Which is exactly what Maciej Cegłowski does in this cracking presentation from last year, describing how data should be regarded in such terms. We are living in an era of infophilia, where data and information is heralded as the new source of power, always benevolent. But of course every form of power can be turned to nefarious objectives, and maybe we should be thinking about that when creating and storing data.
Conceptually this chimed with me. I love a good metaphor. I appreciate really bad ones too. But it wasn’t until this week that I saw an example which made it all fit together.
I was hosting a session on the subject of gamification with a group of Learning and Development professionals organised by Winmark. The subject turned to an app designed to provide leaders with constant feedback data to give them information about how engaged their team were at any time.
The app provided data in a closed loop between team members and manager. What a great way to help gamify the task of leadership…
This, for me, is a classic example of data as nuclear waste.
Because whilst today the data will be private within teams, used only to help managers become more effective, the pressure within corporate life for everything to be metricised means that at some point, someone will have a bright idea: “Why don’t we turn that data into KPIs that can be used as part of our performance management processes to improve leadership?”
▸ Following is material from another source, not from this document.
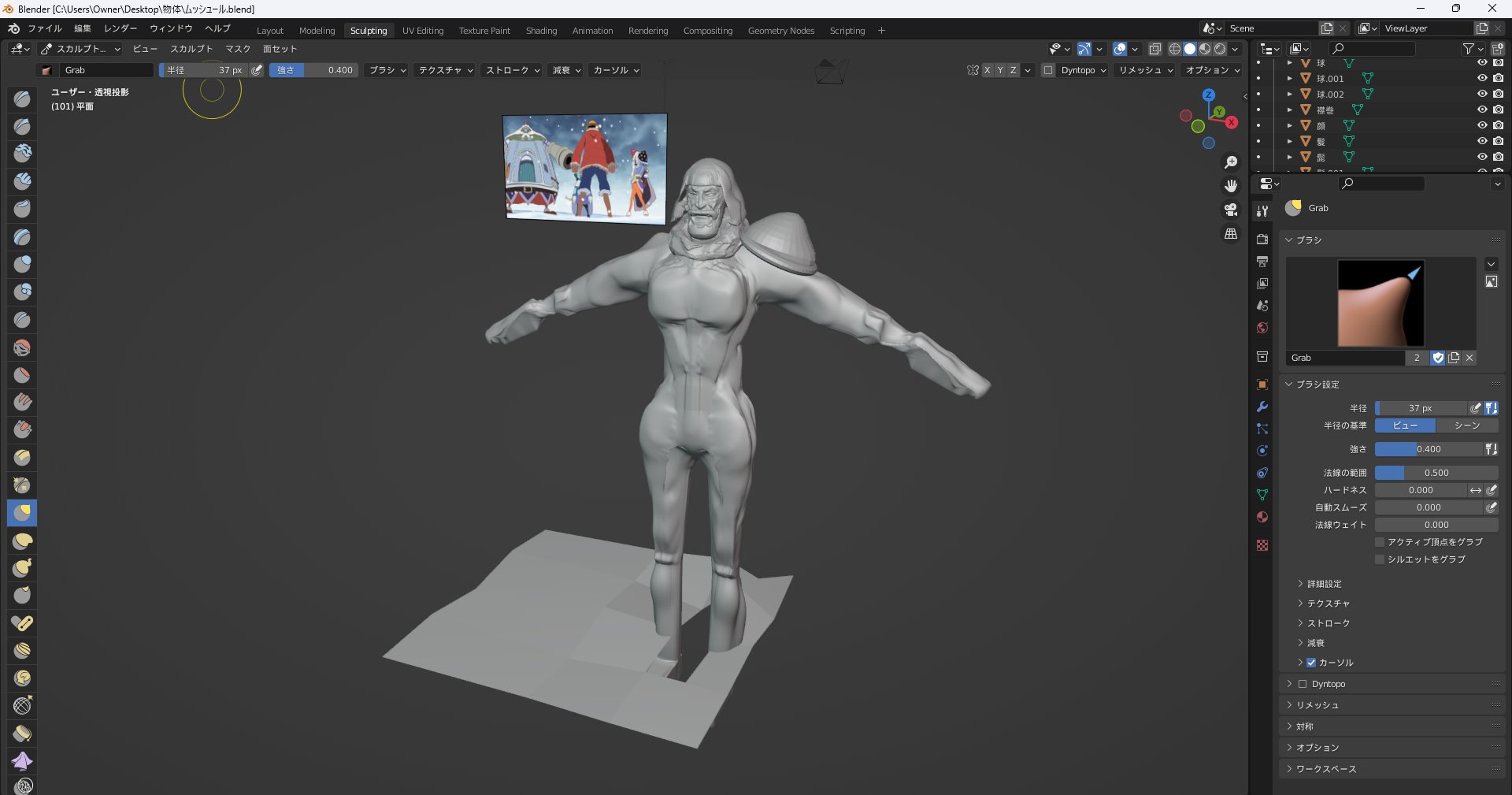Enable the アクティブ頂点をグラブ checkbox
It is iconoclasm in the extreme these days to question the validity of the aphorism “You can’t manage what you can’t measure.”
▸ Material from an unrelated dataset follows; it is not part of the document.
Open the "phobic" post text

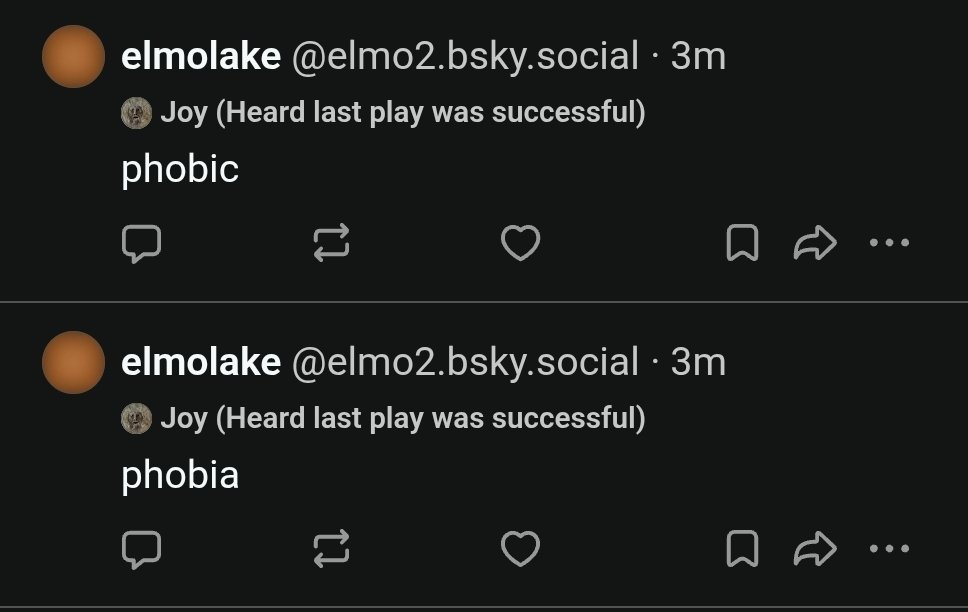click(x=180, y=170)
But by creating these seemingly useful nuggets of data, a chain reaction can be easily imagined by which management and leadership becomes quickly much worse, fuelled by a meltdown caused by radioactive information.
There are two “laws” of social science that I often quote. The first, Goodhart’s Law, roughly speaking says that if you use a measure to become the goal of a social change, the meaning of that measure changes. The second, Campbell’s Law, roughly says that if you use a measure to become the goal of a social change, people cheat to hit it.
Take the engagement data from the app (useful as a barometer in the same way that an actual barometer might be useful to choose what to wear in the morning) and make it used in setting goals and its meaning will no longer be a measure of engagement. It will be a measure of how well a manager is at managing their engagement score. That, crucially, is not the same thing. Nefarious means of managing that score will then emerge.
One of the most untrustworthy people I’ve ever worked with is a case in point. The manager, working in an organization that had decided to tie six-monthly staff survey results into their manager performance metrics, bluntly told his team members how to fill in their staff survey. He played the Prisoners’ Dilemma in real life, knowing that it was unlikely anyone would break ranks. Goodhart’s Law begat Campbell’s Law. It wasn’t a highly engaged workplace, but the metrics demonstrated the opposite.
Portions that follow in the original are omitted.